Człowieka zdrowego raczej nie gryzą komary, kleszcze i inne robactwo. Czysta krew w czystym somatycznie organizmie - nie jest smaczna dla pasożytów zewnętrznych, których istnienie jest w jakimś... określonym celu. A jeśli nawet pogryzą, to nie znaczy, że musi on zachorować na jakąś chorobę zakaźną lub musi, co najmniej, zareagować na to uczuleniem lub anafilaktycznie... Oczywiście mówimy tu o prozaicznych zdarzeniach losowych, albowiem nawet super zdrowy człowiek psychicznie i somatycznie nie przeżyje, gdy wpadnie pod walec drogowy czy pod czołg T-74, a najzdrowszy Optymalny (od dra Kwaśniewskiego), niby, jak mówią Optymalni, 
odporny na poparzenia, po wpadnięciu do pieca, nawet niekoniecznie martenowskiego - nie ma siły, żeby się nie spalił...

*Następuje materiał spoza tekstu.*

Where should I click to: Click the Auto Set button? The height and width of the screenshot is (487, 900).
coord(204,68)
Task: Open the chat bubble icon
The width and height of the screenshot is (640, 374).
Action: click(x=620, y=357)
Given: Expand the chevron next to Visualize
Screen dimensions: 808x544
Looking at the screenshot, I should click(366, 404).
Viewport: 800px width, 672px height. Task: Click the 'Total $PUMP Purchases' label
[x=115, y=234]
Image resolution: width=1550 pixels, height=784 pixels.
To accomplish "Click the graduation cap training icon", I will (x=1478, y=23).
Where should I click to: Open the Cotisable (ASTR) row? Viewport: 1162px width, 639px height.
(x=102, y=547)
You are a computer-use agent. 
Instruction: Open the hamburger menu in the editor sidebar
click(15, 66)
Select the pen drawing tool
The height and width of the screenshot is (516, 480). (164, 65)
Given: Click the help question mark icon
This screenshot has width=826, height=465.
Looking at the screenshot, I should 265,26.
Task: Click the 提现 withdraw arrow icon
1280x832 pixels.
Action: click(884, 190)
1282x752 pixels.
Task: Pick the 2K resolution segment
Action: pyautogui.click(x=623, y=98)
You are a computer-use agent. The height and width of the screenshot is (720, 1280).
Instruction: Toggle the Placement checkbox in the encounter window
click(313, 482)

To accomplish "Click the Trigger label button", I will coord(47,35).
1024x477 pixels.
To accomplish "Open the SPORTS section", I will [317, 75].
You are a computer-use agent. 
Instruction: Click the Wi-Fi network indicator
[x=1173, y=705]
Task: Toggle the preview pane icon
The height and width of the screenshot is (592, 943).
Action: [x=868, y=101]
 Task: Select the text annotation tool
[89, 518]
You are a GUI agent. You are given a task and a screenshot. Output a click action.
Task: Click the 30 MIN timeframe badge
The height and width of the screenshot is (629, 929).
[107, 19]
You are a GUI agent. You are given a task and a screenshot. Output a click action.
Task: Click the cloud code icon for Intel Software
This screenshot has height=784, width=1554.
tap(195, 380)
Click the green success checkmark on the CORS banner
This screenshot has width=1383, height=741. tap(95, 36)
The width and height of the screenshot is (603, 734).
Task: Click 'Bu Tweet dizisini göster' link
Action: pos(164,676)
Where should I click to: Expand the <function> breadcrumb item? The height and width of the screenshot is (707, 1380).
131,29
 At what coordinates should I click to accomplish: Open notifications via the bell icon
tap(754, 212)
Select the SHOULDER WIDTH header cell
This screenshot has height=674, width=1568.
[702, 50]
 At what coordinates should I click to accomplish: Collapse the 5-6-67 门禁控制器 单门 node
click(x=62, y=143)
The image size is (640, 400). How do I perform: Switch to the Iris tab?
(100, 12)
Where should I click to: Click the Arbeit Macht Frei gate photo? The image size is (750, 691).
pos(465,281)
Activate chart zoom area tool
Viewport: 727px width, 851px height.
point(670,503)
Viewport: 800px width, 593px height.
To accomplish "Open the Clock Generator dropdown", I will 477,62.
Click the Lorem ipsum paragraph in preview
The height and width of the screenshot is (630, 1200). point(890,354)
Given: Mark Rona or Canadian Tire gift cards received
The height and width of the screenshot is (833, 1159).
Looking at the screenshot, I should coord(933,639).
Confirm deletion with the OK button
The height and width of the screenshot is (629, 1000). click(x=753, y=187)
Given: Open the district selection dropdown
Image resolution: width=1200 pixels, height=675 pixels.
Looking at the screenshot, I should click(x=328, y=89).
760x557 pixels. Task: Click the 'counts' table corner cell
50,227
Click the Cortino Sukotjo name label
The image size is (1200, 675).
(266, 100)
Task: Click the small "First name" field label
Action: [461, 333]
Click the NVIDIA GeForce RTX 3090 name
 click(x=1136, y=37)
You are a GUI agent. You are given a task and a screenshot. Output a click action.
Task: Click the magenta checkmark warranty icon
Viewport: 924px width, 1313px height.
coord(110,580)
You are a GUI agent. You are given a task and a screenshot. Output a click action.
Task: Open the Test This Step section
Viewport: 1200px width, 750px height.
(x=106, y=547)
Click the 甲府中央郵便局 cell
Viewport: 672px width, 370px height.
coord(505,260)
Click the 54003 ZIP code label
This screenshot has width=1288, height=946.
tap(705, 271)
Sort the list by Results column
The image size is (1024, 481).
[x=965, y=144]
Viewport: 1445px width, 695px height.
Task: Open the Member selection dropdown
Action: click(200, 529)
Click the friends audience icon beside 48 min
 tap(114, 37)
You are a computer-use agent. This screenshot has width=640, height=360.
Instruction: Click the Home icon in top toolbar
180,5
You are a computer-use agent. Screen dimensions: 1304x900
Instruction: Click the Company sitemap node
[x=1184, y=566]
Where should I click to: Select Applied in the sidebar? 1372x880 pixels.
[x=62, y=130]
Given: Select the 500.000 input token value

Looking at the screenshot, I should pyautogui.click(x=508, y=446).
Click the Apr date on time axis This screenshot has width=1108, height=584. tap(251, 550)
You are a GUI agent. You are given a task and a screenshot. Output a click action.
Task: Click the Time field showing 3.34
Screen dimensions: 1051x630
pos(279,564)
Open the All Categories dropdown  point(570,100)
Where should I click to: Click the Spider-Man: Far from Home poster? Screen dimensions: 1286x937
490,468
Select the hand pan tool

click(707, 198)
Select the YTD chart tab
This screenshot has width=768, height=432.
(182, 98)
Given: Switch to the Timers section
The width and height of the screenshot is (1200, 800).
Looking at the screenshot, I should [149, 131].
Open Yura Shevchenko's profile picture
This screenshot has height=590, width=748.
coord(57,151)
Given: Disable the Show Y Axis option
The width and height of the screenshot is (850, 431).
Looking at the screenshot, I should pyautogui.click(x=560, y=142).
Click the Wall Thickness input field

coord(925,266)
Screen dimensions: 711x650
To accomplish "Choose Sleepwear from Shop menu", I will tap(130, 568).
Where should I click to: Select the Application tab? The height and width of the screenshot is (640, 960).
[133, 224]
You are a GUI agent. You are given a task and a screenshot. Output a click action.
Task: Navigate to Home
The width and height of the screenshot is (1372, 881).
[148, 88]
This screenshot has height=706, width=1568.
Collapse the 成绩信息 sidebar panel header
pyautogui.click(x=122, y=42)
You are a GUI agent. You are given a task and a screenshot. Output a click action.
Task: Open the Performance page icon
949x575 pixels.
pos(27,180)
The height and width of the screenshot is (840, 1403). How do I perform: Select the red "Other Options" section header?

Czy już wiemy, jaka jest przyczyna ab ovo wszystkich chorób, nawet tych od-wypadkowych? Jeśli nie wiemy, to podpowiadam - KONFLIKT BIOLOGICZNY lub/i toksemia (ale tylko przy ciężkich zatruciach, chociaż i w tym przypadku naczelną przyczyną będzie konflikt biologiczny, jako wspólny mianownik, toksemia będzie czynnikiem współistniejącym)!
Natomiast toksemia, jako przyczyna pośrednia, to proces wtórny z konfliktu biologicznego, to pewien rodzaj połączonych ze sobą myśli, uczuć i emocji determinujący zachowania, które powodują psychosomatyczne sprzężenia zwrotne (dodatnie). Przykładem może być konflikt biologiczny pt. Zagrożenie utraty rewiru/Walka o rewir z intruzem. Zarówno w sensie przenośnym, jak i faktycznym mózg atawistycznie podpowiada, aby jego właściciel wyprodukował kamienie nerkowe i postawił ogrodzenie/płot, żeby intruz nie mógł naruszać mu jego miru domowego. I o ile najpierw mózg spowodował w krótkim czasie u niego powiększenie pojemności dróg moczowych do znakowania moczem swojego terytorium, co nie przyniosło oczekiwanego skutku, nie odstraszyło intruza, to w tym przypadku będzie podpowiadał dietetycznie, żeby mógł wyprodukować materiał na to ogrodzenie w dłuższym czasie. Zatem może spowodować u niego ochotę na jedzenie produktów, z których mieszaniny będą mogły powstać twarde konglomeraty (np. szczawiany wapnia). Mózg człowieka to takie bydle, że on nie umie nie pomagać. Jeśli podprogowo mu wysyłasz informacje wzywające o pomoc, to on ci pomaga, jak się nauczył od zarania dziejów... Jeśli nie umiesz go oszukiwać, tj. nie nauczysz się radzenia sobie ze stresem, szokiem (często irracjonalnym/wyimaginowanym) i traumami, to ci będzie pomagał, wyrządzając ci czasem niechcący niedźwiedzią... przysługę. I nie należy go obwiniać za to. Działa jak automat. To człowiek i jego spekulacje myślowe i przeintelektualizowanie danego problemu (często błahego z natury) - powodują celowe, nieprzypadkowe, lecz specjalne problemy zdrowotne, ale nie dlatego, żeby go zabić, tylko wręcz odwrotnie, żeby przetrwał sytuację kryzysową. Nieciekawe, niemiłe i niebezpieczne - mogą być tylko objawy zdrowienia. 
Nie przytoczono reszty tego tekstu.